Reinvention can sometimes be seen as an ugly word, especially when it is applied to something that has a rich history full of tradition, but in the world of cinema, reinvention is the very thing that breathes life and keeps film fresh and relevant. After 25 years of following the same formula, the TampaBay International Gay and Lesbian Film Festival, or TIGLFF, is at a point where they are reinventing the way they present the festival to the community.
For the first time in TIGLFF’s 26 year history, the festival will not center around the well-known Tampa Theatre. In May 2015, TIGLFF announced that they would be moving the main events – the opening, closing and several high profile films – to The Palladium Theater in St. Petersburg.
“That was really a mutual decision between the Tampa Theatre and TIGLFF,” TIGLFF’s interim executive director Scott Skyberg says. “You know, they have been with us since day one, and they’ve cut us a lot of breaks. We are very thankful and they are very thankful to have had us be a part of the theater, but at this time we just do not have the ability to host the festival at the Tampa Theatre.”
Much of the decision to move the host venue revolved around cost and the size of the Tampa Theatre.
“They are one of the larger venues in the area for a theater that we can use for an independent film festival,” says Skyberg. “They are a 1,400-seat theater, and for us to put 1,400 people in the seats has not been the trend over the last couple of years.”
Instead of the four or five larger venues, they opted for nearly a dozen smaller ones, more than any year before. The venues are across Tampa, St. Petersburg and Gulfport.
“All festivals across the nation are having a similar situation as our festival here in Tampa. They are making sure they are not vendor specific,” Skyberg says.
TIGLFF had a unique film-festival situation in having a fixed home for the last 25 years at the Tampa Theatre.
“There are festivals across the country that don’t, and they are spread across the community quite regularly, but each festival is going through a bit of redefining themselves to make sure that they stay relevant, and that they are a strong component in the community.
“There will be Tampa venues; in fact we are spread out across the Tampa Bay area,” Skyberg says. “We are in 11 different venues this year, so we really have just taken the festival and brought it back out to the community. We are making sure we are evenly spread through the area, but there won’t be any films at the Tampa Theatre this year.”
Even with the Tampa Theatre on the sidelines for TIGLFF’s 26th season, that doesn’t mean the relationship between the theater and the festival is done.
“Will we be at the Tampa Theatre again in the future? We think so,” Skyberg says. “We have a real strong relationship with the Tampa Theatre, and we hope that in the future we can both come together and maybe have an opening night or maybe do our closing night. Maybe we open in St. Pete and close in Tampa, or vice-versa, that is definitely doable.
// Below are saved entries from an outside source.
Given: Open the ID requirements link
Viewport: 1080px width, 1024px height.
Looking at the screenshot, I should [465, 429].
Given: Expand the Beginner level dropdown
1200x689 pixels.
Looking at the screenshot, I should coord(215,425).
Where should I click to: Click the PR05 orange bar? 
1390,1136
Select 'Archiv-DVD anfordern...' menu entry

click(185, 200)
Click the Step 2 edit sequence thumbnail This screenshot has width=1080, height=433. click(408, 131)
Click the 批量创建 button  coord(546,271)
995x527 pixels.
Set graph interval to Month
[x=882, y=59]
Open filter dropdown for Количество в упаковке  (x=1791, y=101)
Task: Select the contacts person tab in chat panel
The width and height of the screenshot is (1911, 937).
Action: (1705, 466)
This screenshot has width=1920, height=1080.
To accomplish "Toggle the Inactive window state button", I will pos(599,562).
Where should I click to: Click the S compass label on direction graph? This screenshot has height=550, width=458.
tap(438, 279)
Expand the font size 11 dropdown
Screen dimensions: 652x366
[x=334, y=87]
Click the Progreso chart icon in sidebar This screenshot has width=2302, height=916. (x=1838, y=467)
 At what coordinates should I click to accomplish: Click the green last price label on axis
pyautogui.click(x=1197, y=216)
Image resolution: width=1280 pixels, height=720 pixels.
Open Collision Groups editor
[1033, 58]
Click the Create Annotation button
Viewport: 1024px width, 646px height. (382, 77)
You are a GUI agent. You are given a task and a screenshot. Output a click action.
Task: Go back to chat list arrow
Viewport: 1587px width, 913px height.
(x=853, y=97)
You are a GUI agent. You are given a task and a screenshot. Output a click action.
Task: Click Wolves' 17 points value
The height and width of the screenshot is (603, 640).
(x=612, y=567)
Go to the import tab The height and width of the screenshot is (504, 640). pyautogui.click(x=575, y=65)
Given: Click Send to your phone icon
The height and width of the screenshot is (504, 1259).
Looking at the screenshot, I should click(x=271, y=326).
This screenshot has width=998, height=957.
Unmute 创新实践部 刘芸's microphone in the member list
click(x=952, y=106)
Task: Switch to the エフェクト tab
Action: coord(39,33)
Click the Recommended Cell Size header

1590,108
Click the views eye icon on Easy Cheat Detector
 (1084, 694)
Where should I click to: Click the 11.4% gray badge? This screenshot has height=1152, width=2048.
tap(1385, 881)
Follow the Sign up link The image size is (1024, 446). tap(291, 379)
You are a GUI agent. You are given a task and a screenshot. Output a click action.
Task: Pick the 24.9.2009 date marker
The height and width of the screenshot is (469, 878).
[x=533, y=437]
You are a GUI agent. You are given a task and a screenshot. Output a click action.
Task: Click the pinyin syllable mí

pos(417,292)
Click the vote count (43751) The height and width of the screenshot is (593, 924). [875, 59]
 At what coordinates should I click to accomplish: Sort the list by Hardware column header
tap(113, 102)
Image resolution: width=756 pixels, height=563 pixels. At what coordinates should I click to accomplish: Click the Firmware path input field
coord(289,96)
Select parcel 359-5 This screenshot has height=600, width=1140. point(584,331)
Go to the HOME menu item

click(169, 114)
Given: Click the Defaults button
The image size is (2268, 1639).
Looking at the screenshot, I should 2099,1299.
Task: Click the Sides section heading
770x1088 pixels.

So it is very likely we see TIGLFF at the Tampa Theatre in the future.”
Another change coming to TIGLFF was announced back in March of this year. TIGLFF will require all venues to have gender neutral bathrooms. This announcement came to light during a heated Florida Legislature argument over transgender people using restrooms based on their birth genders.
“We want everyone to feel equal and accepted at these TIGLFF venues and events,” Skyberg says.
These changes to the festival come at a time when TIGLFF is in a transition within their leadership. Previous executive director Martha Murray took a position outside of TIGLFF and Skyberg stepped in as interim executive director at the end of June. Don’t expect a surprise announcement at the festival as to who the permanent executive director will be.
“The board will look at appointing a permanent executive director after the festival in December,” Skyberg says.
Relevancy of film festivals
In a time where movies are readily accessible, with Netflix and Amazon Prime (among other outlets), and easily obtained – a simple Google search of “free movies” brings up more than 500 million returns –many question whatthe point of going to an LGBT film festival is.
“Originally [film festivals] were started to show independent films, but I think from an LGBT genre standpoint, it was about social change,” Skyberg says.
LGBT film festivals were not just about seeing movies with characters we could identify with, but it was also a way to get our stories out to the public and have our concerns heard.
“So it allows someone to go watch an LGBT film, maybe they’re uncomfortable with it or maybe they’re ok with it, but they finally understand that, ‘hey these people are normal and they are a part of everyday life and they are no different than who I am’, and that is what has really allowed for the social change. I think it’s been a big part of why we have marriage equality finally in 2015,” Skyberg says.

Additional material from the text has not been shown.